> [STUDY MATERIAL]
::::::
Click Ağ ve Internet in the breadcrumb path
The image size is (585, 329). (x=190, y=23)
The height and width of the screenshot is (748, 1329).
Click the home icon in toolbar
::::::
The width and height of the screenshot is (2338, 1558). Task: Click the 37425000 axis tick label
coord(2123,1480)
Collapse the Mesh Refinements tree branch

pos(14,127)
::::::
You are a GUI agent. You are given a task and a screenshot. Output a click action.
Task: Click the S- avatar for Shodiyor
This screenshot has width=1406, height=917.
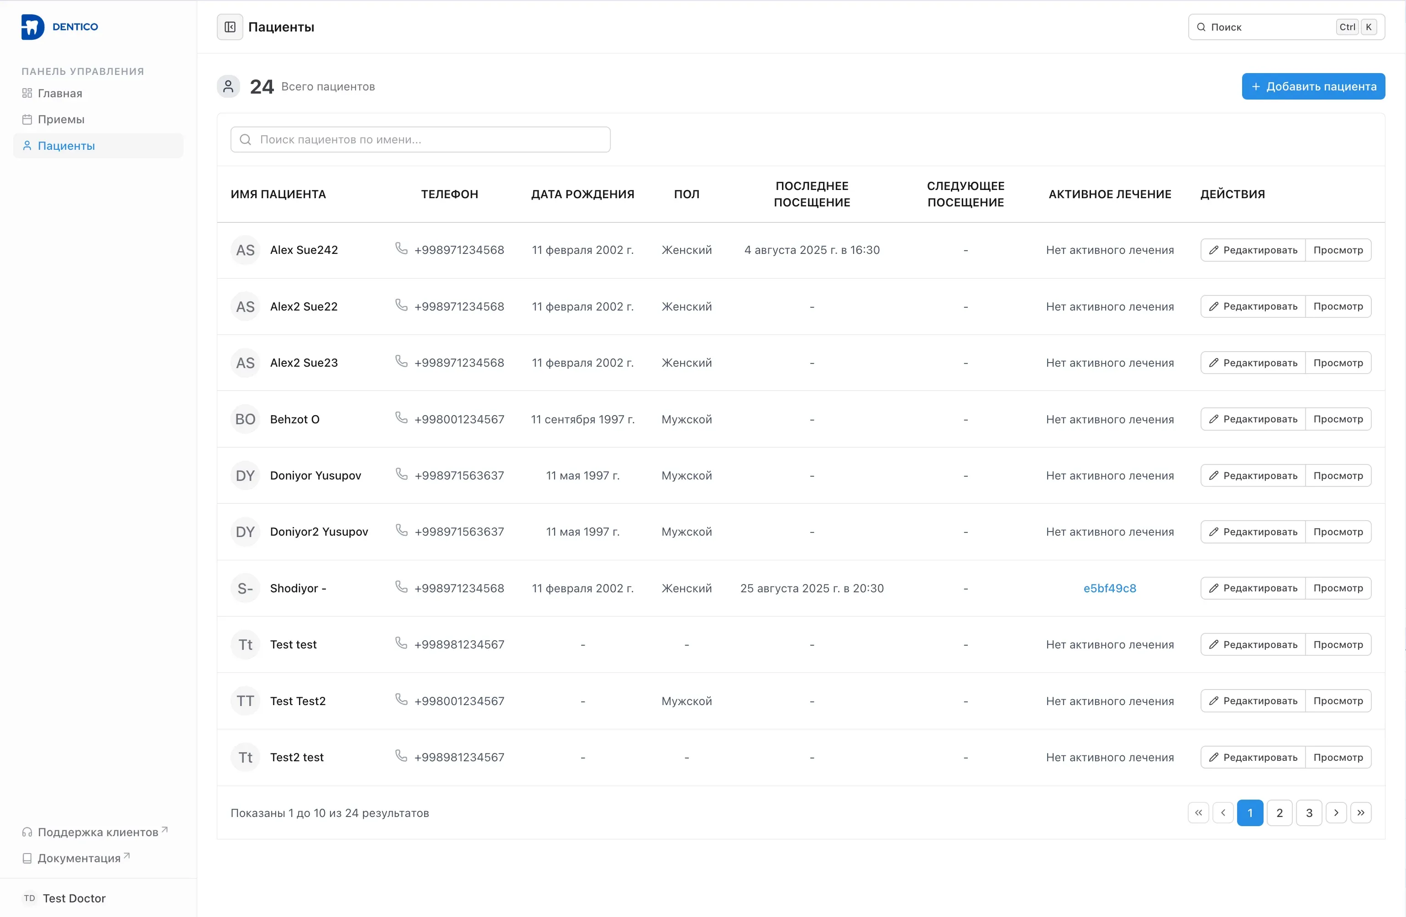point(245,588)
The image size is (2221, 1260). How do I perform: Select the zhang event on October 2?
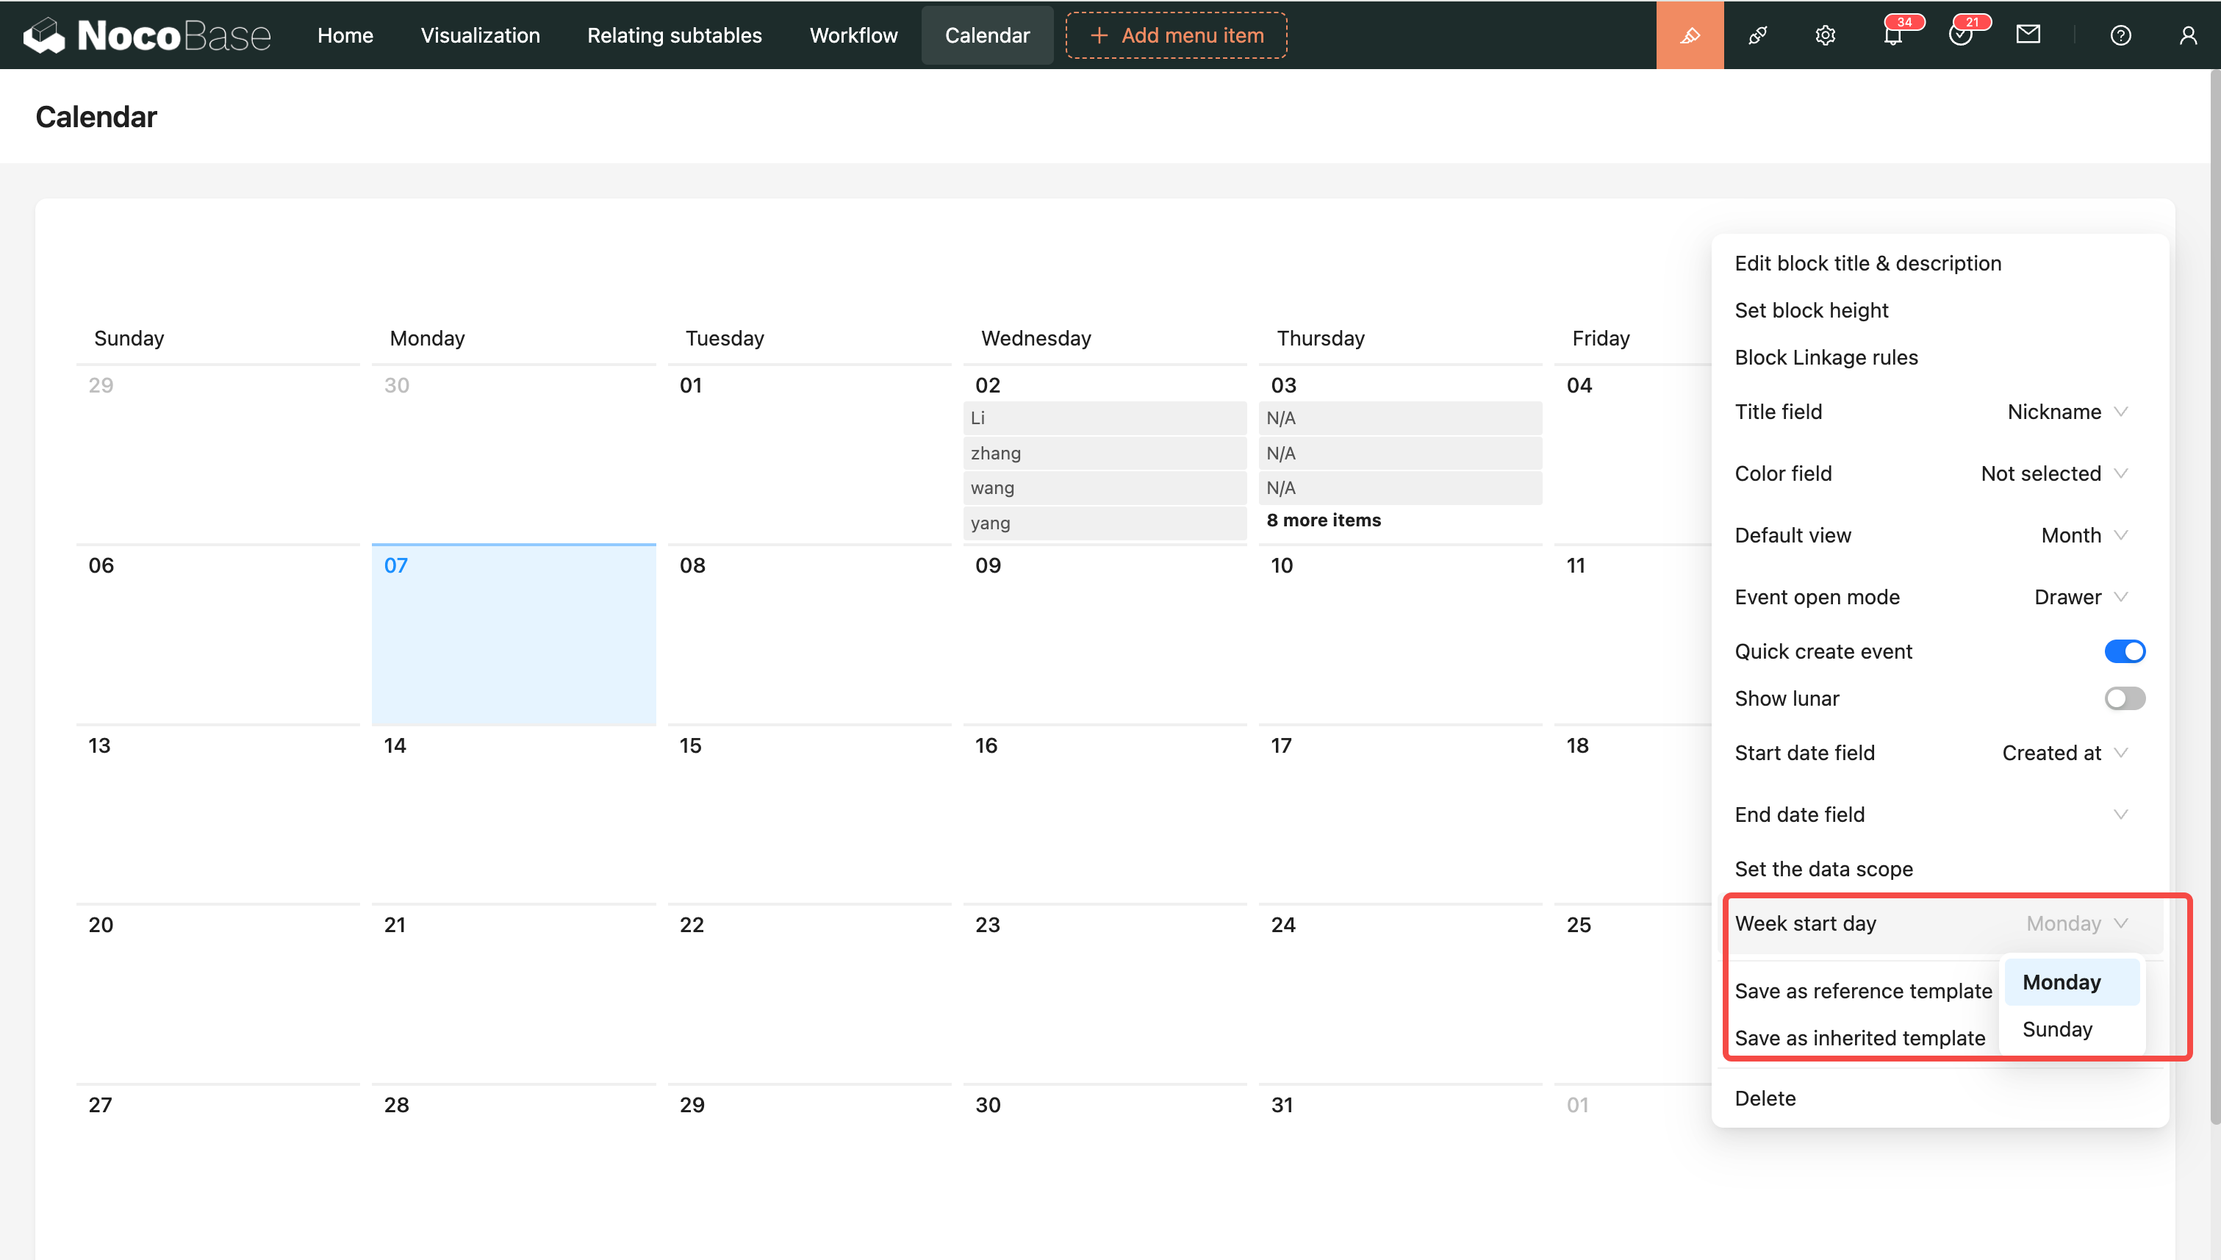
::::::
> [REQUIRED WORK] Above are some records. Output exactly the lines from the one that contains "You are a GUI" to the one that contains "The image size is (2221, 1260).", keeping both, and omit the pictures.

> [EXERCISE ANSWER]
You are a GUI agent. You are given a task and a screenshot. Output a click action.
Task: Click the S- avatar for Shodiyor
This screenshot has width=1406, height=917.
point(245,588)
The image size is (2221, 1260). How do I perform: Select the zhang event on October 2?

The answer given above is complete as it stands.